[Data excerpts]
Content starts

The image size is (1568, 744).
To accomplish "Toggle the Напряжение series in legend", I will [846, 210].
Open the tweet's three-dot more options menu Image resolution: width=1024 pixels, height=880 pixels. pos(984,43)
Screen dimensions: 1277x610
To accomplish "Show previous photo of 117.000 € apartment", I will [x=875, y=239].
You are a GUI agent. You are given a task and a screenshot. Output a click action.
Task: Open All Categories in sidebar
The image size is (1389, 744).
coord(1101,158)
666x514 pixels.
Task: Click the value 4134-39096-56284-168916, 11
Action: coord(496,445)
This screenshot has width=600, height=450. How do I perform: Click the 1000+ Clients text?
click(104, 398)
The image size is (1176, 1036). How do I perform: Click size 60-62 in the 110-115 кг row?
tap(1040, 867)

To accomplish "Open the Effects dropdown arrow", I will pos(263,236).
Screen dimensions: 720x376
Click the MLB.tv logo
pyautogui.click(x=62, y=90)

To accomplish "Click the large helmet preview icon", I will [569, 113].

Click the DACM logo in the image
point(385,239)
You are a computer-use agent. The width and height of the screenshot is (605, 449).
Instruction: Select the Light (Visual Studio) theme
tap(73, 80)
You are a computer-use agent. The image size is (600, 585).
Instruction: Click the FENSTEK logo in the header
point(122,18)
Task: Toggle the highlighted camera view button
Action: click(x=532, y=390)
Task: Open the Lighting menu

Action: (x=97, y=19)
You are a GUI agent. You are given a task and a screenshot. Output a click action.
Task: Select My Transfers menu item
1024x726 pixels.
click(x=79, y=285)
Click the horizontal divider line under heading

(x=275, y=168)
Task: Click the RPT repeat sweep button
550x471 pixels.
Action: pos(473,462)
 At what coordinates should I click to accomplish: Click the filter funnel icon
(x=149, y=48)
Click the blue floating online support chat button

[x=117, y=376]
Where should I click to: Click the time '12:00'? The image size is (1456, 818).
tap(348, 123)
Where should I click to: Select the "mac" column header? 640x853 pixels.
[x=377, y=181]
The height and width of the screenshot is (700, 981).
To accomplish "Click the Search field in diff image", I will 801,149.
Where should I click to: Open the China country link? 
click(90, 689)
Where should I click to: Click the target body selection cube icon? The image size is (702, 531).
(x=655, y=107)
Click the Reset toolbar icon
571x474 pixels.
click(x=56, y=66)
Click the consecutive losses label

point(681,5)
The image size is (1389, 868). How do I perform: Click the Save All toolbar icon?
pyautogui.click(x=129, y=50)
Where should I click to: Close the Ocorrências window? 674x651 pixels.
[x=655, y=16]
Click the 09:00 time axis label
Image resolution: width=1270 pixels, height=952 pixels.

Content ends

THE PROBLEM:
Repeat all the entries above without altering anything.

WRITTEN RESPONSE:
The image size is (1568, 744).
To accomplish "Toggle the Напряжение series in legend", I will [846, 210].
Open the tweet's three-dot more options menu Image resolution: width=1024 pixels, height=880 pixels. pos(984,43)
Screen dimensions: 1277x610
To accomplish "Show previous photo of 117.000 € apartment", I will [x=875, y=239].
You are a GUI agent. You are given a task and a screenshot. Output a click action.
Task: Open All Categories in sidebar
The image size is (1389, 744).
coord(1101,158)
666x514 pixels.
Task: Click the value 4134-39096-56284-168916, 11
Action: coord(496,445)
This screenshot has width=600, height=450. How do I perform: Click the 1000+ Clients text?
click(104, 398)
The image size is (1176, 1036). How do I perform: Click size 60-62 in the 110-115 кг row?
tap(1040, 867)

To accomplish "Open the Effects dropdown arrow", I will pos(263,236).
Screen dimensions: 720x376
Click the MLB.tv logo
pyautogui.click(x=62, y=90)

To accomplish "Click the large helmet preview icon", I will [569, 113].

Click the DACM logo in the image
point(385,239)
You are a computer-use agent. The width and height of the screenshot is (605, 449).
Instruction: Select the Light (Visual Studio) theme
tap(73, 80)
You are a computer-use agent. The image size is (600, 585).
Instruction: Click the FENSTEK logo in the header
point(122,18)
Task: Toggle the highlighted camera view button
Action: click(x=532, y=390)
Task: Open the Lighting menu

Action: (x=97, y=19)
You are a GUI agent. You are given a task and a screenshot. Output a click action.
Task: Select My Transfers menu item
1024x726 pixels.
click(x=79, y=285)
Click the horizontal divider line under heading

(x=275, y=168)
Task: Click the RPT repeat sweep button
550x471 pixels.
Action: pos(473,462)
 At what coordinates should I click to accomplish: Click the filter funnel icon
(x=149, y=48)
Click the blue floating online support chat button

[x=117, y=376]
Where should I click to: Click the time '12:00'? The image size is (1456, 818).
tap(348, 123)
Where should I click to: Select the "mac" column header? 640x853 pixels.
[x=377, y=181]
The height and width of the screenshot is (700, 981).
To accomplish "Click the Search field in diff image", I will 801,149.
Where should I click to: Open the China country link? 
click(90, 689)
Where should I click to: Click the target body selection cube icon? The image size is (702, 531).
(x=655, y=107)
Click the Reset toolbar icon
571x474 pixels.
click(x=56, y=66)
Click the consecutive losses label

point(681,5)
The image size is (1389, 868). How do I perform: Click the Save All toolbar icon?
pyautogui.click(x=129, y=50)
Where should I click to: Close the Ocorrências window? 674x651 pixels.
[x=655, y=16]
Click the 09:00 time axis label
Image resolution: width=1270 pixels, height=952 pixels.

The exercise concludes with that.